De la grande visite hier soir au Festival MNM avec l'Ensemble Musikfabrik, un des plus réputés en Allemagne qui, non seulement a démontré l'excellence indéniable de ses membres, mais une façon autre, presque organique, de penser le concert.
Choix des plus intéressants d'amorcer le programme avec Stèle de Gérard Grisey (compositeur à l'affiche un peu plus tard cette semaine également), duo - mais jamais duel - de percussionnistes. La pièce est suffisamment intéressante pour séduire sans aucun artifice, surtout interprétée avec une telle rigueur, mais il faut admettre que le choix de plonger salle et scène dans le noir (surtout un soir de Nuit blanche!) et de n'offrir que des lumières ponctuelles (sur l'un ou l'autre des musiciens, sur les mobiles miroitant qui seraient intégrés à la pièce de Vivier) permettait une écoute autre, plus concentrée, rythme et volume (du presque chuchotement à énergie tribale) émergeant tout naturellement.
Einklang freier Wesen (Harmonie d'êtres libres) de Georg Friedrich Haas a été présenté ici en version pour trois cuivres (trompette, trombone et tuba). Ces solos qui deviennent à certains moments duos ou trios se veulent une métaphore intéressante de nos destinées parallèles, mais qui devraient s'unir ici et là dans un but commun. Comme les trois parties sont reliées de façon harmonique et que la forme présente des césures claires, les points d'ancrage se font tout naturellement, chaque instrumentiste participant à l'érection d'un édifice sonore cohérent, sans pour autant perdre un iota de son individualité. Une façon certes autre de penser la musique de chambre.
La pièce de résistance était indéniablement la première montréalaise d'Hiérophanie de Claude Vivier, pour soprano et ensemble, une oeuvre de jeunesse présentée dans le cadre de son Concours au Conservatoire de musique de Montréal, alors qu'il n'avait que 22 ans. La proposition est assez fascinante - et par moments déstabilisante diront certains - en ce qu'elle contient indéniablement tous les germes de ce qui distinguera Vivier plus tard: un détournement de certaines musiques dites orientales, un travail concerté sur les timbres, un amour authentique pour la voix (Rebecca Woodmass s'est révélée magistrale ici), une manipulation de l'arc dramatique indéniable et ce regard tourné vers le monde de l'enfance.

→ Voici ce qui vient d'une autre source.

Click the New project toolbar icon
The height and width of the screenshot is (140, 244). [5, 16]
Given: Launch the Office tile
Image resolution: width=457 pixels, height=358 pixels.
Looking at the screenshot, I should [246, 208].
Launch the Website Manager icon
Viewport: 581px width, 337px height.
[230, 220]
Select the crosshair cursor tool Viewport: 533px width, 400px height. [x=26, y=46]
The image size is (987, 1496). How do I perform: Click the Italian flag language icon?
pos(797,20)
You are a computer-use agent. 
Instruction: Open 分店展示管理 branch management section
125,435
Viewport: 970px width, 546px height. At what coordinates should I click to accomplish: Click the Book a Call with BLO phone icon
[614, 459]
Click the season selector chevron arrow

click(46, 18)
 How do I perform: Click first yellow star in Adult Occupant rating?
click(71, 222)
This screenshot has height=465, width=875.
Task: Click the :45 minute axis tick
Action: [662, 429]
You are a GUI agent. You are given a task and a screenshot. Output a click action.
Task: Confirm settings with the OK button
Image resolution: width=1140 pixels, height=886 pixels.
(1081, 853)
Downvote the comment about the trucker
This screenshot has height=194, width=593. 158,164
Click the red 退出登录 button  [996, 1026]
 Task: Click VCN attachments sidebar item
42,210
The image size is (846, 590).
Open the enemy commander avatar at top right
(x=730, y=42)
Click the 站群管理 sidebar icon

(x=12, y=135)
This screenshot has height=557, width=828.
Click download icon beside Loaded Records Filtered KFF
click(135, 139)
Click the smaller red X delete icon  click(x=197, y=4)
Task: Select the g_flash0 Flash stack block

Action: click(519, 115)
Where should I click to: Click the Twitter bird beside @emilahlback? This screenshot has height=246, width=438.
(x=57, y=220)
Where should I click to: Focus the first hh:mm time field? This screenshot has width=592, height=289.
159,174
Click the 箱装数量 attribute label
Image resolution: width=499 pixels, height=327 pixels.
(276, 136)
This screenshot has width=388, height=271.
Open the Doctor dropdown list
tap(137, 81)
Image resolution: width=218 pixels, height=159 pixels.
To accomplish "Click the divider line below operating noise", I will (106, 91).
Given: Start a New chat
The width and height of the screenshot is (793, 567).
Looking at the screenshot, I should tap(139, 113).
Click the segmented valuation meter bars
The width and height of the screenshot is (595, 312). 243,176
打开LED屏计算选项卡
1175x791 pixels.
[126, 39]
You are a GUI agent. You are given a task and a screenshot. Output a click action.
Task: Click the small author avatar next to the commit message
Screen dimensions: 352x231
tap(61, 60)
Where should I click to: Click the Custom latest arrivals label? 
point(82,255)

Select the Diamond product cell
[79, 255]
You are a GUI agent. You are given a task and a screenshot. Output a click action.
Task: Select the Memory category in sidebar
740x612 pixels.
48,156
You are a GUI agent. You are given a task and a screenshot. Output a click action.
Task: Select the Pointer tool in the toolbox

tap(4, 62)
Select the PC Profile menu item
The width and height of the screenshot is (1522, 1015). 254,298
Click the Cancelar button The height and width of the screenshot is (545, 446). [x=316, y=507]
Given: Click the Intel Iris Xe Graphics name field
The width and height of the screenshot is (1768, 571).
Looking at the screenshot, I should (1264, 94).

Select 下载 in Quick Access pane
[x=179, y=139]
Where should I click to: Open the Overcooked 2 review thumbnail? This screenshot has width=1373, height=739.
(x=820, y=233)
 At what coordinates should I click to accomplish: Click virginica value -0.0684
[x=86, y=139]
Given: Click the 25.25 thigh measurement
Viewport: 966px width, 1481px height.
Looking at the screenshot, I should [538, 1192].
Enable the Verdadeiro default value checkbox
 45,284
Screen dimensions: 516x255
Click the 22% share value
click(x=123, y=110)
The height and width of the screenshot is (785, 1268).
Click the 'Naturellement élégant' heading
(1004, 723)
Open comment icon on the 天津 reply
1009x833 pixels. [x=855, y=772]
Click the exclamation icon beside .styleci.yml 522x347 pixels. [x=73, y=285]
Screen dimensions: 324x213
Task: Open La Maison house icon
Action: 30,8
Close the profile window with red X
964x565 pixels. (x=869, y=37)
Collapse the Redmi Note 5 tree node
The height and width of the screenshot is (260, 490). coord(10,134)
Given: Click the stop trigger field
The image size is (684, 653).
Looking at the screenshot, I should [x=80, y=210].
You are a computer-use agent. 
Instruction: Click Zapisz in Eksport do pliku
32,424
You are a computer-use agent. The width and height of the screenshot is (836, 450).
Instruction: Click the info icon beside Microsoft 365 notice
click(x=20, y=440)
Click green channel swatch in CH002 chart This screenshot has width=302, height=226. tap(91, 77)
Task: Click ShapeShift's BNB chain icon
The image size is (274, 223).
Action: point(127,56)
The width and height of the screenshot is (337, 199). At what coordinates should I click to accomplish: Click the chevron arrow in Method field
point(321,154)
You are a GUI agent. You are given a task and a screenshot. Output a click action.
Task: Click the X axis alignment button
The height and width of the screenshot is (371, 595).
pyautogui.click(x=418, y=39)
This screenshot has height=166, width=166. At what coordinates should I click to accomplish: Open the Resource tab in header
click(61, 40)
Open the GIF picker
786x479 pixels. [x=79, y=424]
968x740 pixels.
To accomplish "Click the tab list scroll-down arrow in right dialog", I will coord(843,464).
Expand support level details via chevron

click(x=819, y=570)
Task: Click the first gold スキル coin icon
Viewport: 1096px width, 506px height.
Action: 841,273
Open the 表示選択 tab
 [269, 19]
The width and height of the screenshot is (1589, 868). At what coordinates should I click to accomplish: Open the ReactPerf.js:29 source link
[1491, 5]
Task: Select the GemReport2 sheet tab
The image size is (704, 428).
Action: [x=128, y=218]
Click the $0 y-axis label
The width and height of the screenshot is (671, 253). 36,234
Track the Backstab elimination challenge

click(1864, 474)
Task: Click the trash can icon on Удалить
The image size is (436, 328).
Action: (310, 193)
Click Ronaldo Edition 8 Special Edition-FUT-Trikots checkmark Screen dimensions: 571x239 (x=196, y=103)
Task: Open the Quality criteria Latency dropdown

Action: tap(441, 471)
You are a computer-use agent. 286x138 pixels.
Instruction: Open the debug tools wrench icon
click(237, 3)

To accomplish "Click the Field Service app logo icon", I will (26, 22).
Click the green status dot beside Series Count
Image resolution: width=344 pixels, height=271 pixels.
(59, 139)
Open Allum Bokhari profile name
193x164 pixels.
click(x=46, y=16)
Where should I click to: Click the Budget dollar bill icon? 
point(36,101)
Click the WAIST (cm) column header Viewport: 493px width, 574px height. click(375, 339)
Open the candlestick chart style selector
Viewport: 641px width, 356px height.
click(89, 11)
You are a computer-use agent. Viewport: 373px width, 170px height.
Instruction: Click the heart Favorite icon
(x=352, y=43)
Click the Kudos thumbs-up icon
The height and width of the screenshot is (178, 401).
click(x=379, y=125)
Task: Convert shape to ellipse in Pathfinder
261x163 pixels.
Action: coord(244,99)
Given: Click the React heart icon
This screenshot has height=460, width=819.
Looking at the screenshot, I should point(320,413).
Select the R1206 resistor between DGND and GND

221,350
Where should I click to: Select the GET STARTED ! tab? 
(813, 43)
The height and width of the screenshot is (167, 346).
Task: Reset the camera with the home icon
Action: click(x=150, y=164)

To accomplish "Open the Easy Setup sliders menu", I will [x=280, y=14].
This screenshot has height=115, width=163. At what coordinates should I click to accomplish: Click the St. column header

Le rendu volontiers théâtral des membres de Musikfabrik (tous en pyjamas) qui se promènent sur scène ou dans la salle réveille l'enfant intérieur plus ou moins oublié, qui réagit aux histoires (dont celle d'Alice aux pays des merveilles), s'attarde aux incongruités (difficile de ne pas sourire quand les musiciens échangent leurs instruments) et se laisse bercer par mélodies folkloriques. Comment résister à l'interprétation à mi-voix d'une chanson enfantine allemande par un des trompettistes quand celle-ci se fait à quelques centimètres à peine de votre siège? Si chaque spectateur a forcément ressenti la pièce de façon unique, j'ai eu l'impression à plusieurs instants de me retrouver dans le Neverland de Peter Pan et de perdre jusqu'à un certain point la notion même de temps (la pièce ne m'a certes pas paru durer 40 minutes).
Un moment qu'il fallait vivre en salle et qui, je le pense, ne rejoindra pas de façon aussi directe les auditeurs qui le découvriront lors d'une diffusion ultérieure dans les cadre des Soirées classiques d'ICI Musique.